Greetings again from the darkness. Coming from the IFC Midnight stable, this first feature film from writer-director Charlotte Colbert and co-writer Kitty Percy, may be judged as a thriller or horror, depending on one’s perspective. By creating an ominous atmosphere, the movie highlights how certain events can grab hold and remain with us, often buried deeply, for our entire life. We don’t always know how these memories will manifest or how or when we deal with them, but if the scars remain, a reckoning likely follows.
Alice Krige is perfectly cast as Veronica, an aging movie star. She’s coming off a double mastectomy and is expressing more than a touch of grumpiness towards her much younger nurse Desi, played well by relative newcomer Kota Eberhardt. Veronica has booked an extended stay for rehabilitation at an isolated countryside manor, and though she and Desi have a private cabin on the grounds, Veronica is quite miffed that there are other guests in the main house … with odd therapy sessions led by Tirador (played by an almost unrecognizable Rupert Everett).

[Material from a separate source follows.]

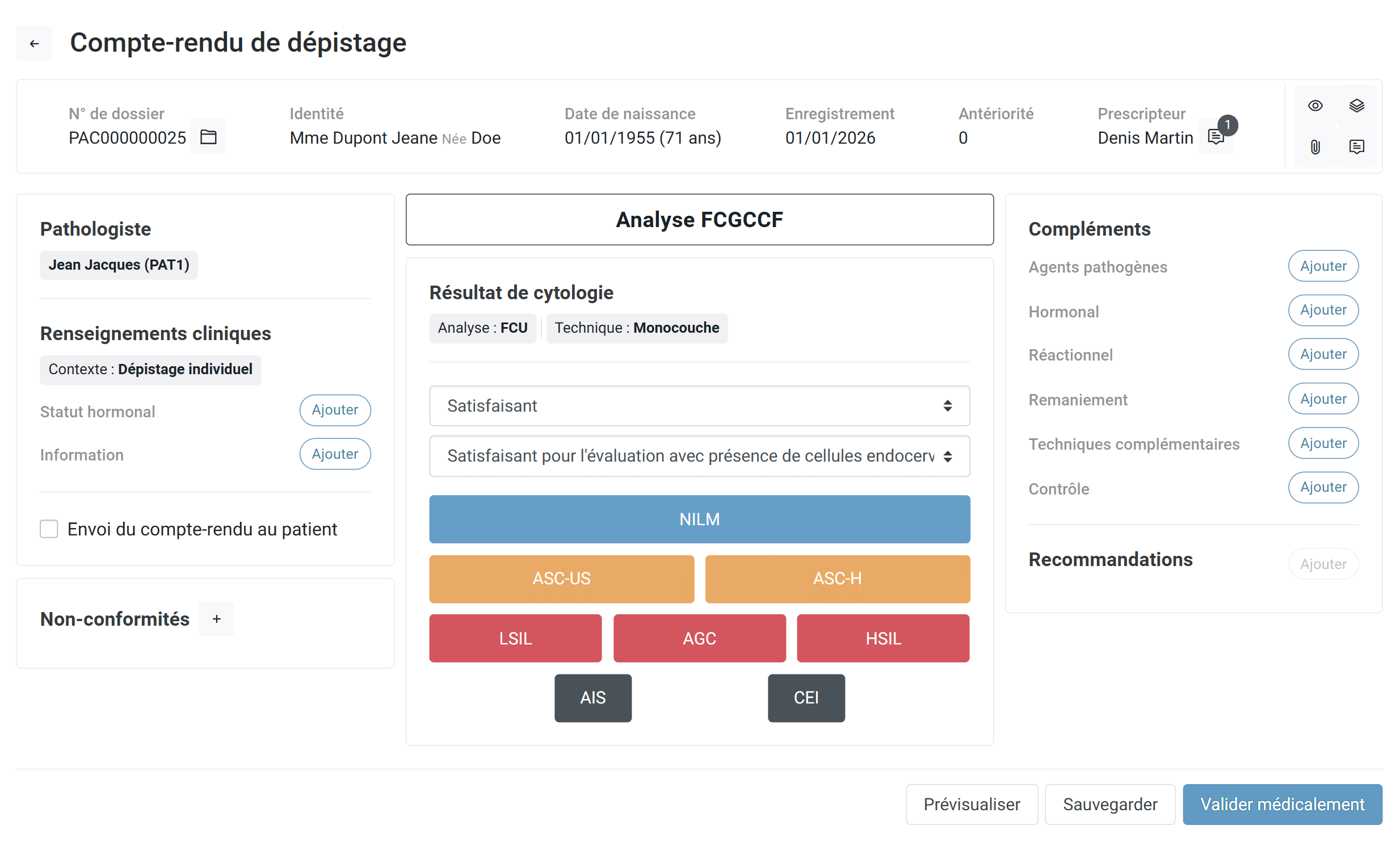The width and height of the screenshot is (1400, 846).
Task: Check Envoi du compte-rendu au patient
Action: (49, 529)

Almost immediately, strange things begin to occur and much of it is related to the earth and ground. The mud seems to have supernatural effects on Veronica’s visions and dreams. This is explained as healing power due to the heavy presence of ashes from witches burned at the stake many years prior. The memories of a traumatic event return to Veronica. She was a child actor in a film by the legendary Hathbourne (the always great Malcolm McDowell), and now he is re-casting for a remake of that film. So as Veronica faces her perceived loss of femininity at the edge of scalpel, she’s also dealing with fears of aging as the same filmmaker recreates a project she is now too old for.
Symbolism is entrenched in the film, and the approach to Veronica’s revenge on Hathbourne is handled through mysticism that can’t easily be explained … though it’s a welcome new approach to the #metoo movement. One of my favorite aspects of the film is how the initial gulf between Veronica and Desi gradually changes as the two generations of women bond over their strength. Italian ‘Master of Horror’ Dario Argento is a producer on the film, and though we don’t know what input he had, it’s quite a compliment to Ms. Colbert to state her debut film deserves to be mentioned alongside his.